The Philippine stock index climbed 0.5%, with gains concentrated in industrial stocks. SM Investments Corp and JG Summit Holdings Inc gained over 2% each. The Philippine central bank kept its benchmark interest rate steady for a second straight meeting on Thursday, saying inflation risk had fallen on lower crude oil and food prices. Indonesian stocks also ended the session slightly lower, hurt by consumer and financial stocks. Charoen Pokphand Indonesia Tbk PT slipped 2.8%, while Bank Central Asia Tbk PT slid 0.5%.
Vietnam financial markets remained closed for Chinese New Year holidays.

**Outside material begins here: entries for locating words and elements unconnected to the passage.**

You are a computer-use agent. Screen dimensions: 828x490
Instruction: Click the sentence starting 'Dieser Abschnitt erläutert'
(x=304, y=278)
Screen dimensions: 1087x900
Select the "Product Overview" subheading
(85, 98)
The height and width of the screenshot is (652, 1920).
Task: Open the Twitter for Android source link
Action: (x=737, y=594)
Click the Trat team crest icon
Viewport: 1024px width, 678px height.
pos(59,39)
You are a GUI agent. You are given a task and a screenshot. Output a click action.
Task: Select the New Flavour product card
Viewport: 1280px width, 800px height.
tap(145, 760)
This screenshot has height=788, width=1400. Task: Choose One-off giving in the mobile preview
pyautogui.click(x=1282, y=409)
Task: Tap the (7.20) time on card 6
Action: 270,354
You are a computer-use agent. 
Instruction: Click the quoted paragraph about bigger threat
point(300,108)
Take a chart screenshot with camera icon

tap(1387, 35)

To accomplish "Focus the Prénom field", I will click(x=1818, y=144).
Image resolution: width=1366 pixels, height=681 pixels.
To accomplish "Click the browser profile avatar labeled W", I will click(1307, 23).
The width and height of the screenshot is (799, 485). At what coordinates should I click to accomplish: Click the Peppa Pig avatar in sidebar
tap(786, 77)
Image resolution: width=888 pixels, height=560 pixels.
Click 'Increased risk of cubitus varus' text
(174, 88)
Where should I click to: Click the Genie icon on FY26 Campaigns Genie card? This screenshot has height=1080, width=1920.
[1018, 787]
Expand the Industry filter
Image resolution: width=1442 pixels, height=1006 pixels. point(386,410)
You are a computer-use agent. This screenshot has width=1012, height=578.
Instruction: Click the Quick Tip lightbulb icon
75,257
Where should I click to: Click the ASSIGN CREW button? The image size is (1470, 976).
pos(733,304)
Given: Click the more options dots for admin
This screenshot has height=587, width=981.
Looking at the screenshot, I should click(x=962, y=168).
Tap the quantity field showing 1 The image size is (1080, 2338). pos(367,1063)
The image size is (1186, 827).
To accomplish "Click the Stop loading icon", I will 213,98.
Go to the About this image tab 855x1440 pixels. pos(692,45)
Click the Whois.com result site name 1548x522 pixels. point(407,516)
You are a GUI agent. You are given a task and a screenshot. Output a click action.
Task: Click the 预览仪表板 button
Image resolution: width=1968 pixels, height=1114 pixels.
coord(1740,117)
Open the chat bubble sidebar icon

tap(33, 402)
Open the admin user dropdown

"SET rises on strong oil prices, other Asean stock markets drop"
BANGKOK, February 4 -- Thai stocks bucked the regional trend rising marginally, while other Southeast Asian markets ended lower in lacklustre trading on Monday, with Philippine and Indonesia indexes falling the most.
The Stock Exchange of Thailand index added 2.22 points or 0.13% to 1,653,62, in trade of 31.74 billion baht. The market was supported by strong oil prices. PTT Exploration and Production Plc gained 1.50 baht or 1.2% to 125.50 baht, while IRPC Plc gained 10 satang or 1.7% to 5.90 baht. The Philippine index was the biggest loser in the region falling nearly 1%, with markets in Malaysia and Singapore closing early on account of Chinese New Year.
"What we're seeing is traders taking potential risks off the board because the quality of the markets will be lower than normal with the Chinese New Year," said Jeffrey Halley, a senior market analyst at OANDA based in Singapore. "People like portfolio managers are really going to lighten up risks due to everybody else being away because without all of those major players around the liquidity will be lot lower in markets."
Industrial and financial stocks dominated the losses in the Philippines, with SM Investments Corp and SM Prime Holdings Inc falling 1.8% each. "The volume seems to be minimal so I think the market is just correcting since it rallied in the past two trading days," said Miguel Ong, a research analyst at AP Securities in Manila. Philippines has had the strongest beginning to 2019 in Southeast Asia, having gained 8.08% so far.
Indonesian stocks dropped 0.9% snapping three sessions of gains, hurt by financials and consumer discretionaries. Bank Central Asia Tbk PT dipped 2.4%, while Astra International Tbk PT sank 3%.
Malaysian stocks erased early gains to close the session unchanged, while Singapore stocks ended the session slightly lower.
Vietnam markets were closed for a holiday.